Thanks again for all your help!

dankelley commented 5 years ago

This is because the default action for sectionGrid() is to call ctdDecimate(..., method="approx"), which ends up using the built-in function approx() to do linear approximation between ungridded y=y(x) data to a gridded scheme yg=yg(xg). Linear approximation to some particular xg requires data on each side of xg. That's the problem. There are no data "above" p=0.

If you were to set the p argument to sectionGrid(), instead of letting it choose a default based on the deepest station, you could make the whited-out zone be 50m, or 10m, or whatever you like ... but it would never extrapolate above the shallowest sample for a given station.

What this new scheme, used by sectionGrid(..., mthod="approxML") does, is to go outside the data range, using constant values.

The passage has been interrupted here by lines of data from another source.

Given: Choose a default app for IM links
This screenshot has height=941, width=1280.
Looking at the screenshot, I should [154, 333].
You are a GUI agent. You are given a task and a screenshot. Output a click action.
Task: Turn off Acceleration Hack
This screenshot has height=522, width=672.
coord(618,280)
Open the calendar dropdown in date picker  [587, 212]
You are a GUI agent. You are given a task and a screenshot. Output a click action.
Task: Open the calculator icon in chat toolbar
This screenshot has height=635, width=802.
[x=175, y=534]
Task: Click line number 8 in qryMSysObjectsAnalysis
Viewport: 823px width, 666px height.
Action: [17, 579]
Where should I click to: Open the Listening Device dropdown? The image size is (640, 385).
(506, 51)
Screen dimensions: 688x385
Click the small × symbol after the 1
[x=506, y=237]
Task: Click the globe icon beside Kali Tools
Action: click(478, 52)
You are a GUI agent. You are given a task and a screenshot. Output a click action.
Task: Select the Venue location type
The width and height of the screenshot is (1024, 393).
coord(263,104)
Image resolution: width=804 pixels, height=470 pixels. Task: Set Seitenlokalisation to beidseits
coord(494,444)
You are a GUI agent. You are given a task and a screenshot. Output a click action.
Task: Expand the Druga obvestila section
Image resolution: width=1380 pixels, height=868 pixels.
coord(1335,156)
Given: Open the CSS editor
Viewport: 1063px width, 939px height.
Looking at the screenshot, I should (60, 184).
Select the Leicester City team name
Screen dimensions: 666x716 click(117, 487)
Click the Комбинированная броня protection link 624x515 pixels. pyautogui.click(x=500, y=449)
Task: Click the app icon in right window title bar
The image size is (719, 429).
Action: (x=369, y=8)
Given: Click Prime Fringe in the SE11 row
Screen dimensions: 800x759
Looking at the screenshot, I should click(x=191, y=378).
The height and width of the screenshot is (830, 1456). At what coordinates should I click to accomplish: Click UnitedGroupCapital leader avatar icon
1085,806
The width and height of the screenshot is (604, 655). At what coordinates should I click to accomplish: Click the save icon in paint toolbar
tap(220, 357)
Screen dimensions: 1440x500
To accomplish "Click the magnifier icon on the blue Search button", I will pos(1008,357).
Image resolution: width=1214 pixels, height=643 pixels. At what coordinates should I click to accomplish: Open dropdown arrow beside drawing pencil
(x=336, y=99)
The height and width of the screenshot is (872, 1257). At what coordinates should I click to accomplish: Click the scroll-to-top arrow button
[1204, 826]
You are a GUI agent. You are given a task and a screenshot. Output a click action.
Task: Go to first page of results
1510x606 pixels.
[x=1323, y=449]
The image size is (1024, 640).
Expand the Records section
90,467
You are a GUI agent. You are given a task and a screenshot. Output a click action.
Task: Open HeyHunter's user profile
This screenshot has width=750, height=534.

Thus, if your top data point is T=10deg at p=8dbar, it would extend that value, extrapolating to give you 10deg at the surface where p=0dbar.

To get this new action, you need to grid explicitely by calling sectionGrid(). Your example, in the just-previous comment, of course is using a defaulted call to sectionGrid(). And, as I said, my choice is not to alter that default call. I just don't like defaults that invent data. If I were you, I would do e.g.

dg <- sectionGrid(d, p=c(2, 5, 10, 15, 20, seq(50, 5000, 50))

or something (maybe even p="levitus"). The point of this would be to have a fine grid near the surface. I would prefer a ragged white-out zone at the surface, rather than doing the mixed-layer scheme that I just added, because then I could see that we had failed data in the top 50m in some station or another, etc. This depends a lot on the type of data. For example, physical data are very often on 1m resolution, demanding one approach, but chemistry (bottle) data might only have a handful of datus in the whole profile, demanding another approach.

I'm not sure if I'm explaining this very well. Some of the relevant concepts of e.g. approx(), and a little about sections, are in my book [Dan E. Kelley, Oceanographic Analysis with R (New York: Springer-Verlag, 2018)], but of course the book doesn't have this new feature 😄

bck243 commented 5 years ago

The sectionGrid() solution works great, thank you! And thanks for the additional explanation!

dankelley commented 5 years ago

I've enhanced standardDepths() so that it can do subgridding, and included this as an example in the help provided by ?sectionGrid. Now, the final graph produced by example(sectionGrid) is as shown. Note that using p=standardDepths(5) is may be option for a lot of datasets that result from bottle samples (i.e. coarse datasets), because it will show a ragged whiteout region, respecting the data better than the method="approxML" scheme that I added yesterday. (I think both have merits, though, and a wide range of schemes is likely good because of a wide range of data, including bottle and ctd data, tow-yow data, glider data, etc.)

screen shot 2019-01-09 at 11 15 14 am
bck243 commented 5 years ago

Great, thank you!